I love a good wedding, and 2006 was full of some winners. Tom Cruise and Katie Holmes. Nicole Kidman and Keith Urban. Pamela Anderson and Kid Rock. Lots of corporate weddings, too, in 2006. Phelps Dodge ( PD) said it would buy two major Canadian nickel miners, Inco and Falconbridge, in a $40 billion transaction that would create the largest mining company in North America. (That's the largest announced mining deal on record, according to deal tracker Dealogic.) AT&T ( T) agreed to buy BellSouth for a mere $66.7 billion. And although the deal was not nearly as expensive, Google's ( GOOG) $1.65 billion offer to buy YouTube was still a jaw-dropper. Globally, there were $3.79 trillion worth of deals last year, up 38% from 2005, according to Thomson Financial. But can it continue? Seems so. Just this past week alone, US Airways ( LCC) jacked up its hostile bid for Delta to about $10 billion. And earlier this month, General Electric ( GE) said it will buy Smiths Group, the U.K.'s third-largest aerospace company, for $4.8 billion. But from the shareholder's point of view, merger and acquisition activity can be confusing. Last week Booyah Breakdown touched on these complications in a
reader's M&A question . But you wanted more! Your questions poured in. So let's tackle what happens when you're a guest at one of these corporate weddings.

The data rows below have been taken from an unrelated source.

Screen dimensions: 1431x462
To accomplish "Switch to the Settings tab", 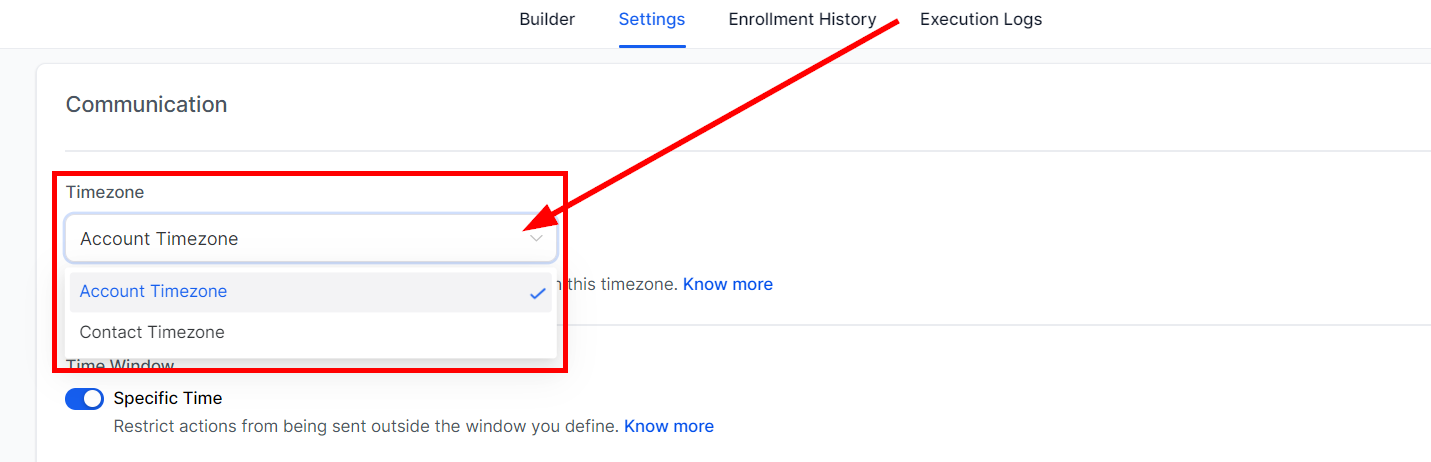I will click(652, 19).
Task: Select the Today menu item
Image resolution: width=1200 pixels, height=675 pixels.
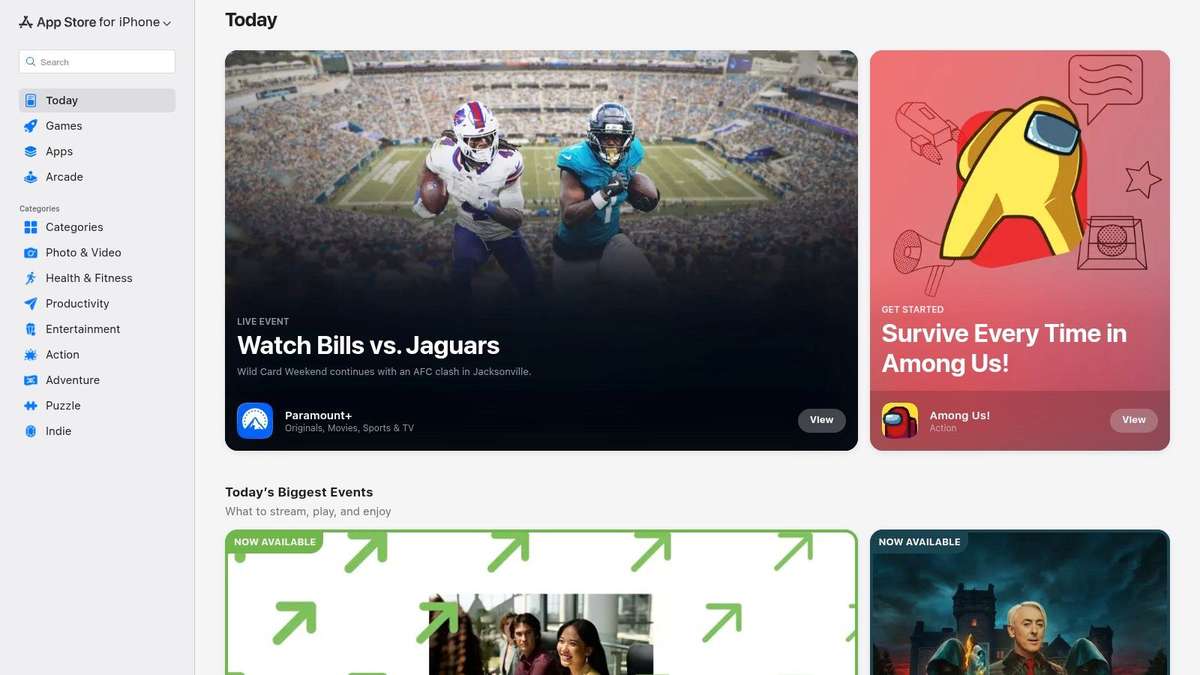Action: (x=97, y=100)
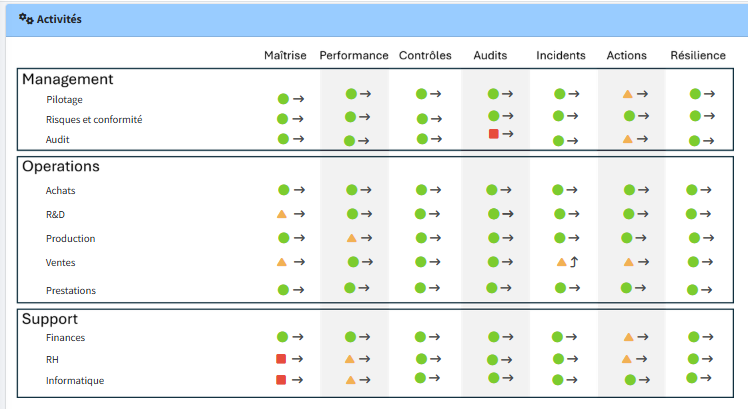Click the Incidents column header
The width and height of the screenshot is (748, 409).
click(561, 55)
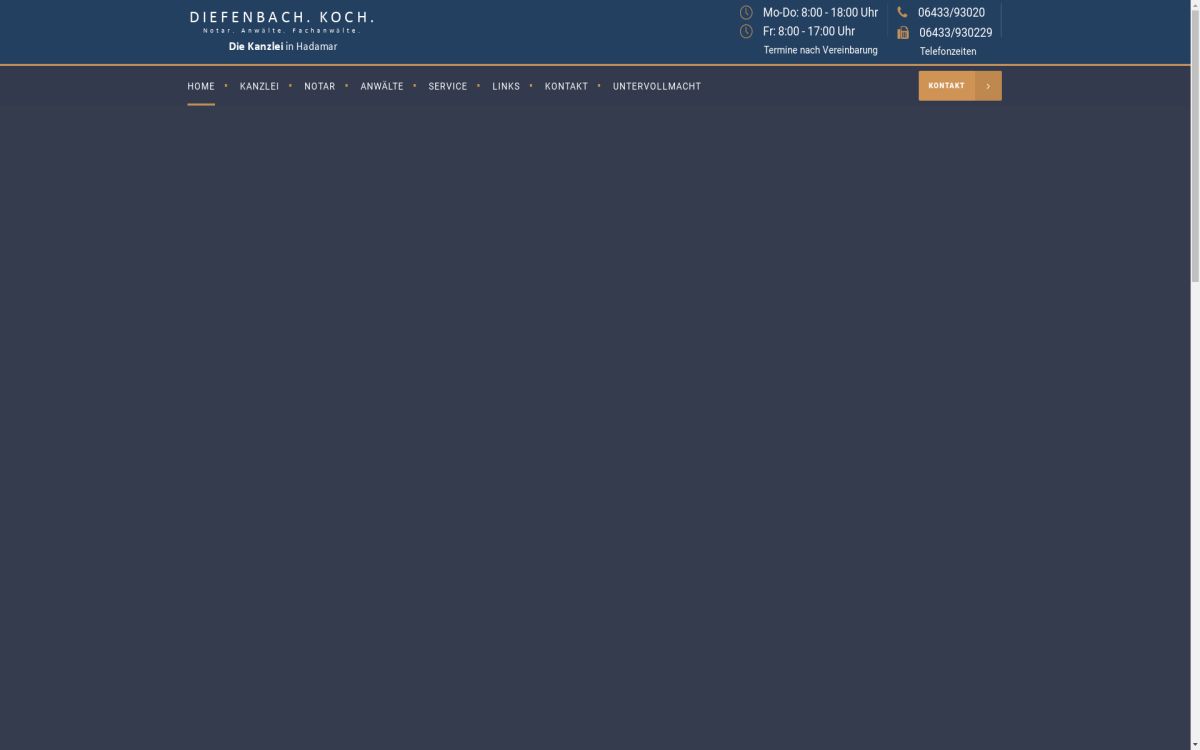Click the fax machine icon

(x=903, y=33)
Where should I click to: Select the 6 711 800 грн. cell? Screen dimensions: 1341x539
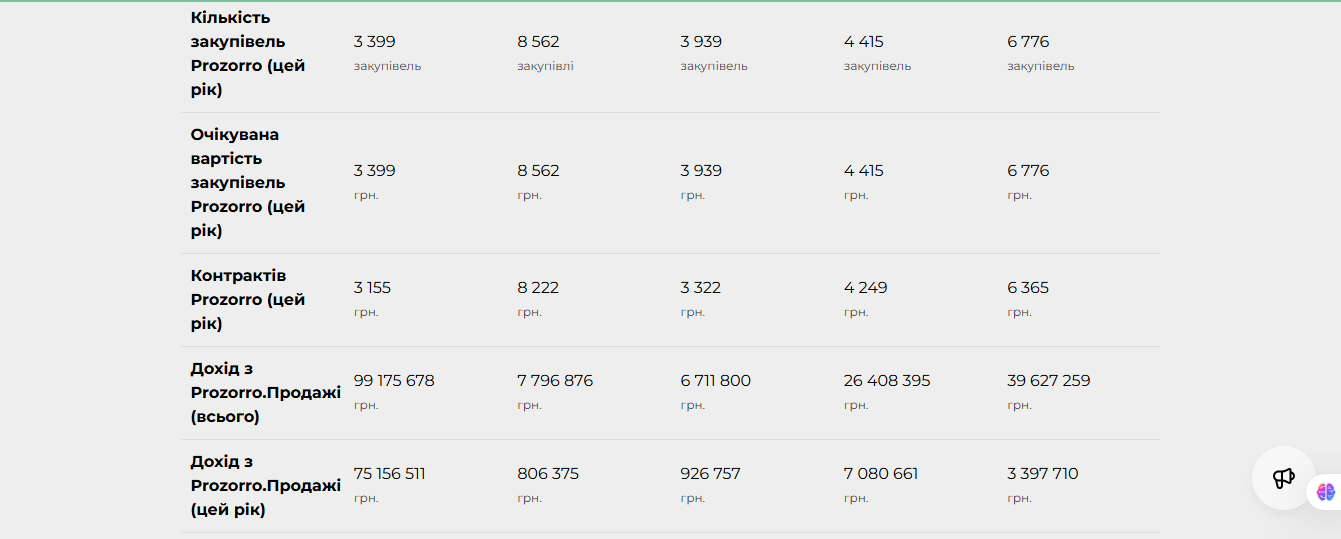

Do You Even Want to Be Invited?To start, a merger happens when two companies of equal stature come together to create one large company. These days, that's pretty rare. In most instances, a larger company acquires a smaller one. So when the press says your company is "merging" with another one, you can bet that there's a big company buying a little company, and the little company will soon disappear.
Still, the minute you hear your company is "merging" with another or being acquired, decide if you even want to be a part of the marriage. Let's face it, not all marriages are good ones, no matter if it's consummated in Hollywood or Wall Street. Pam Anderson and Kid Rock called is splitsville after only four months. And mention the AOL- Time Warner ( TWX) deal on Wall Street and see who throws up first. Things just don't always work out the way the people expect. So it's up to you to do some due diligence on the deal. Pull up the annual report of the company that's looking to combine with yours. Read the opening text in the front of the report, and you'll be able to get a feel for the company. The letter from the president and management's discussion and analysis will tell you where the company sees itself. Check if there are synergies in the product lines as well as the internal cultures. Then decide if you see yourself with them.
If you decide this union is headed for divorce court, then drop the stock before the actual merger date. But if you want to go along for the ride, make sure you understand the transaction.
The Straightforward DealsIn any deal you need to know what you're getting and whether the deal is taxable to you. If your company is being acquired, you will most likely lose your shares and receive either cash for your shares, new shares of the big company coming in or a combination of both. With a cash purchase, the buyer just gives cash, and you're done with the investment. So take your money and run. With a stock deal, you'll render your old shares and get new shares in the bigger company. This is where things get hairy, because you'll probably have to recalculate the basis for your new shares. That's accounting-speak for spreading the original cost of your shares of the little company over the new shares you got from the deal. Let's presume you spent $100 for your four shares of the stock that was just acquired. You paid $25 per share. So $25 is your basis in each share. As part of the deal, you got two shares of the purchasing company for every single little share you had. So instead of four little company shares, you now have eight big-company shares. Since you originally spent $100 to get those four shares, you have to spread that original $100 over your new shares. So your new basis in each of those new shares is $12.50 ($100 divided by eight).
Next, is it taxable? If the deal is taxable, you'll owe capital gains taxes on the fair market value of the new shares you get, minus your basis. So in our example, you'll owe tax on the difference between the current share price and your basis of $12.50. If the deal is tax-free, you'll still have to readjust your basis, but you won't have a tax bill until you sell those new shares. That's why a tax-free deal is much better for investors -- it allows them more control over their tax situation. Another tax-free perk is that your holding period is carried over. So if you bought your original shares two years ago, it will be assumed that you've been holding the new shares for two years as well.